What is the difference between static and kinetic friction?

Static friction (F_s) prevents an object from starting to move. It is self-adjusting up to a maximum of μs × N. Once the object moves, kinetic (sliding) friction F_k = μk × N takes over. Because μk is almost always less than μs, less force is needed to keep an object sliding than to start it moving.

What do the formulas F_k = μk × N and F_s ≤ μs × N mean?

N is the normal force — the force the surface pushes back perpendicular to itself. Multiplying N by the dimensionless friction coefficient gives the friction force. The kinetic formula is exact; the static formula gives the maximum value before motion begins.

Why does the normal force change on an incline?

On a slope at angle θ, only the component of gravity perpendicular to the surface acts on the surface, so N = mg cos θ. The parallel component mg sin θ tries to slide the object down, while kinetic friction μk × N opposes it.

How is the critical slip angle calculated?

At the exact angle where the object is on the verge of sliding, the driving force equals maximum static friction: mg sin θ = μs × mg cos θ. Cancelling mg gives tan θ = μs, so θ = arctan(μs). This is why a steeper hill is harder to stand on.

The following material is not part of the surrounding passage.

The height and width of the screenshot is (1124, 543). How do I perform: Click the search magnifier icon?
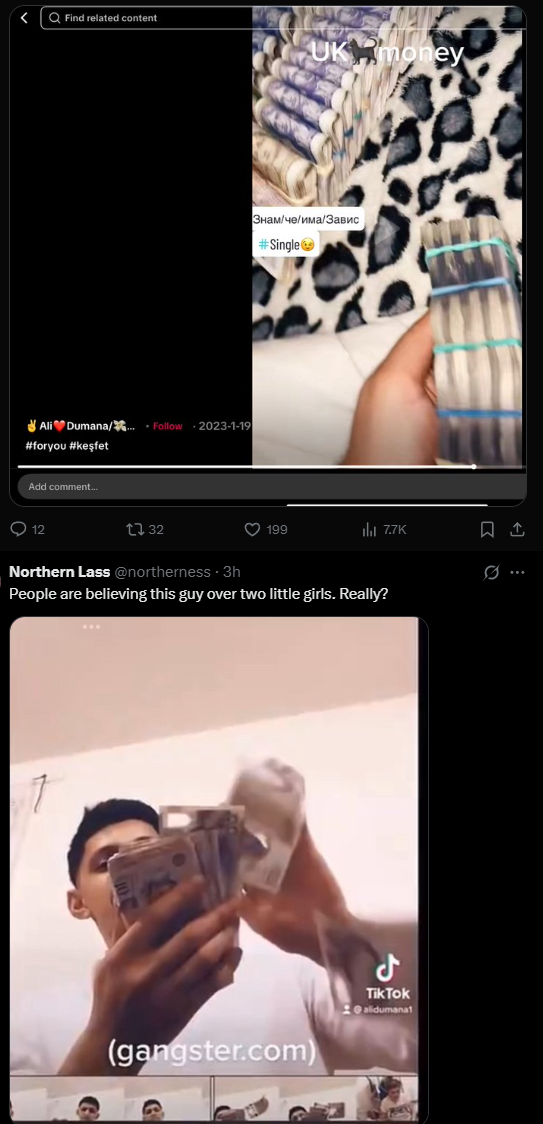tap(55, 18)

How do I find μ from an experiment?

Measure the friction force F and the normal force N directly (e.g. with a spring scale). Then μ = F / N. The calculator has a dedicated "coefficient from data" mode that does this calculation and shows the steps.

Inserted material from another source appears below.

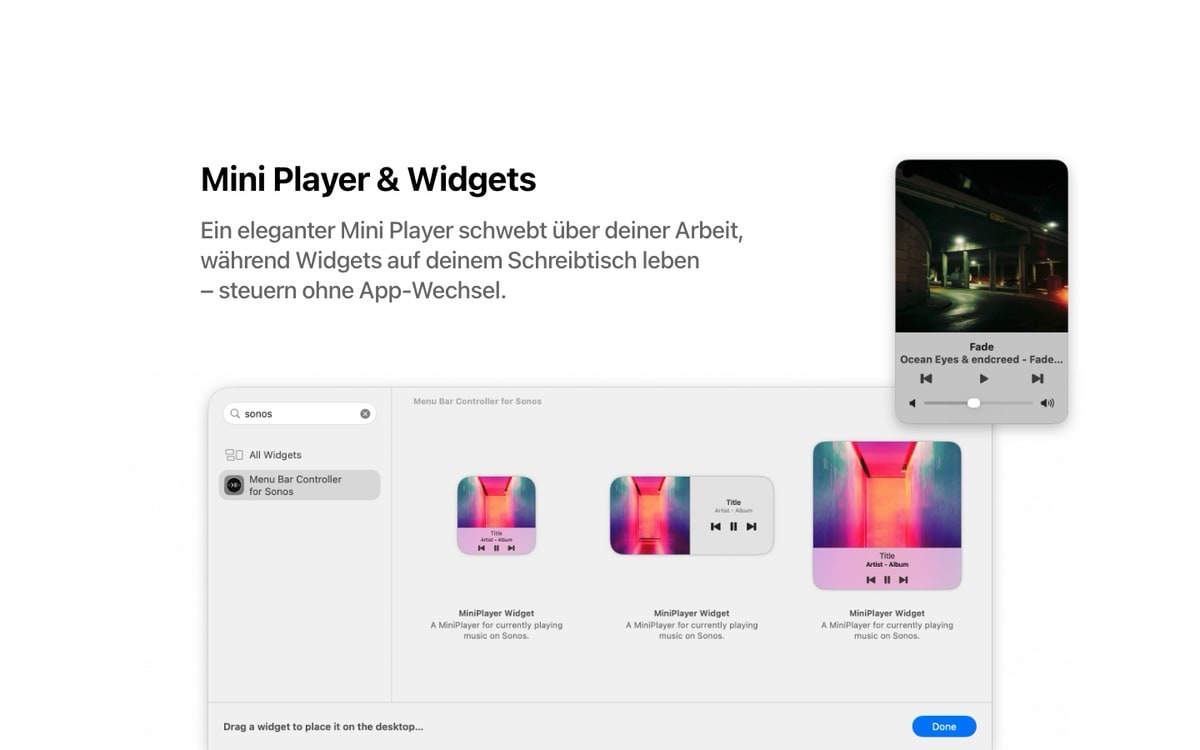The width and height of the screenshot is (1200, 750).
Task: Click the Sonos controller app icon in sidebar
Action: pos(234,485)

Is friction the same in all directions?

Coulomb (dry) friction — modelled here — is isotropic: the magnitude is the same regardless of sliding direction. Anisotropic friction (e.g. brush contacts, grain direction in wood) requires more advanced models and is not covered by the standard μN formula.

Friction Calculator — Gera Tools

Friction is the contact force that resists relative motion between two surfaces. It underpins almost every mechanical problem — from deciding whether a brake can stop a car to working out why a box stays put on a ramp. This calculator covers the five most common friction problems using standard Coulomb (dry-friction) theory, shows all formula steps, and lets you switch between SI and imperial units.

How it works

All five modes use the same underlying model: Coulomb friction, where friction is proportional to the normal force N and a dimensionless material-dependent coefficient μ. The normal force is the component of all forces acting perpendicular to the contact surface.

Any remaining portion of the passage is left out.